Nel film l’accabadora attraversa la storia con un’aura quasi pubblica: una figura che cammina dentro un tempo storico, tra città ferite e morte collettiva. Nel libro l’accabadora attraversa una casa: entra nel cuore di un patto, lo incrina, costringe a rinegoziare ciò che si chiama famiglia. Il film lega il tema alla città, alla guerra, al destino che incombe dall’alto; il romanzo lo lega alla maternità scelta, alla crescita, al tradimento percepito, a una possibile riconciliazione che rimane sempre un lavoro, mai un premio.
Sotto queste differenze, però, resta un nucleo comune: il confine. Cura e colpa vivono nella stessa stanza, e cambiano posto a seconda di chi guarda, di chi chiede, di chi subisce, di chi compie. È qui che film e romanzo offrono qualcosa di raro a un pubblico ampio: un lessico per nominare ciò che spesso viene ridotto a slogan, e immagini capaci di tenere insieme la complessità senza trasformarla in un tribunale e senza addomesticarla in una favola.
Guardare “L’Accabadora” su Amazon Prime Video ha anche un effetto particolare: le piattaforme spingono ogni titolo nello stesso flusso, nello stesso gesto rapido, nella stessa distrazione. Questo film, invece, conserva peso. Chiede attenzione. Chiede una disponibilità a restare nel grigio, dove le certezze arrivano sempre in ritardo e le ragioni si toccano, si contraddicono, si feriscono.
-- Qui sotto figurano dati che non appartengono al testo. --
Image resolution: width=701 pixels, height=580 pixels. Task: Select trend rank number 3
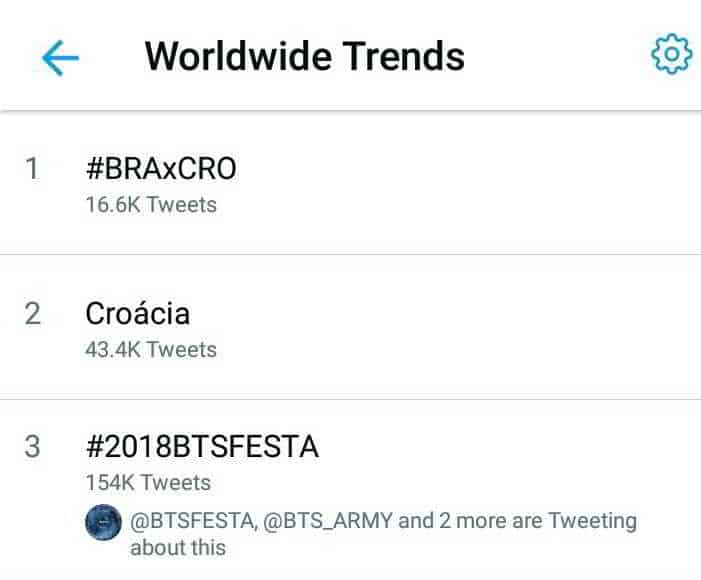[x=33, y=447]
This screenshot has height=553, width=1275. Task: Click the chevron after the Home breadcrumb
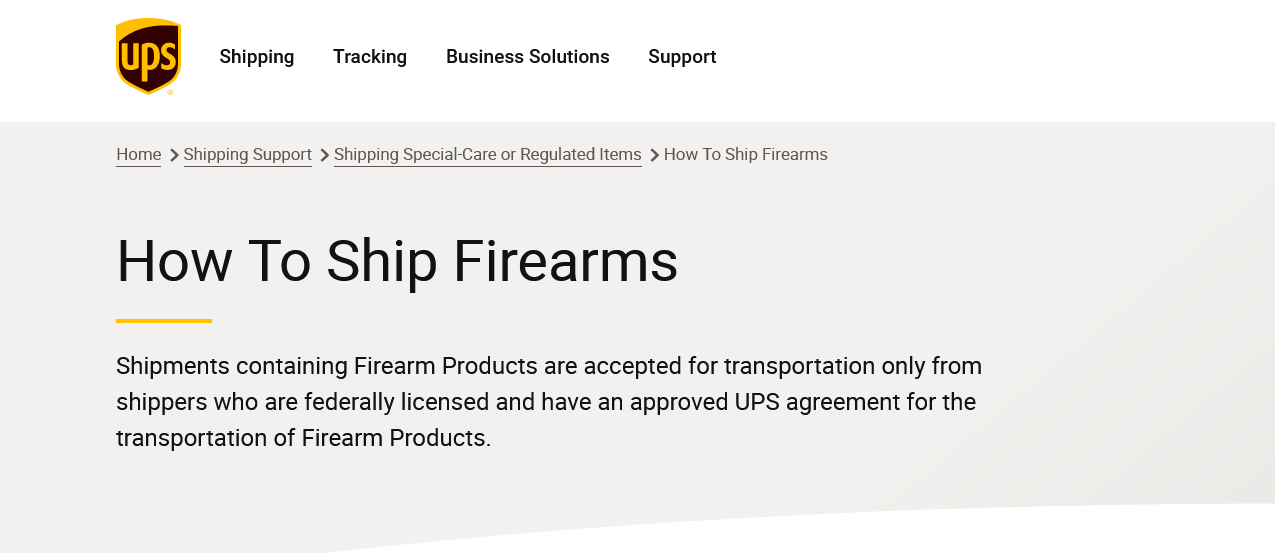pyautogui.click(x=174, y=155)
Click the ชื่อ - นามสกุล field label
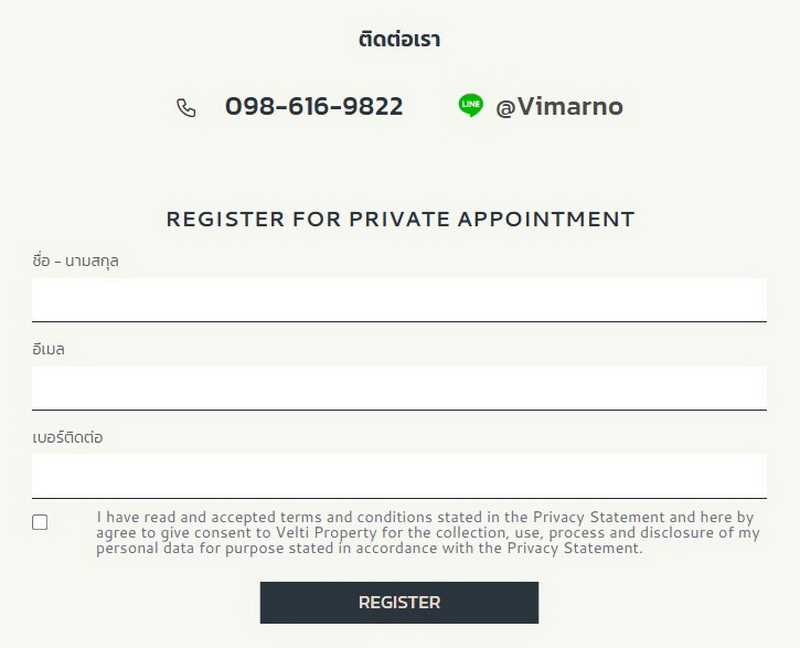The height and width of the screenshot is (648, 800). coord(76,261)
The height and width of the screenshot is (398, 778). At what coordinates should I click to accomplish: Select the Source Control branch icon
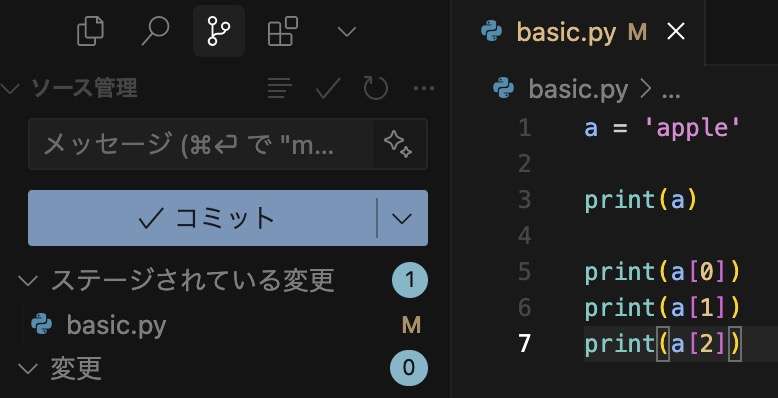(x=219, y=31)
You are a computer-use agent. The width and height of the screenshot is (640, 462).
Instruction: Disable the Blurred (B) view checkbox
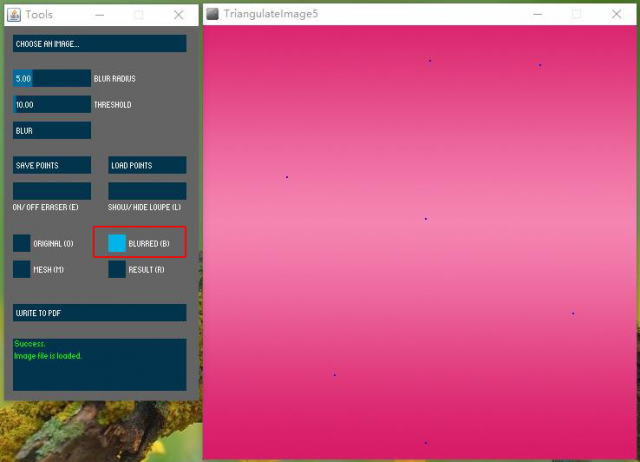pyautogui.click(x=117, y=243)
E se il romanzo di Murgia suggerisce che alcune madri coincidono con una scelta prima ancora che con la dolcezza, il film di Pau aggiunge un’altra verità: certi ruoli, dentro una comunità, esistono proprio perché molti preferiscono non guardarli in faccia. Eppure, quando il dolore stringe, quel ruolo torna a bussare. Non come leggenda, ma come domanda, come gesto, come responsabilità.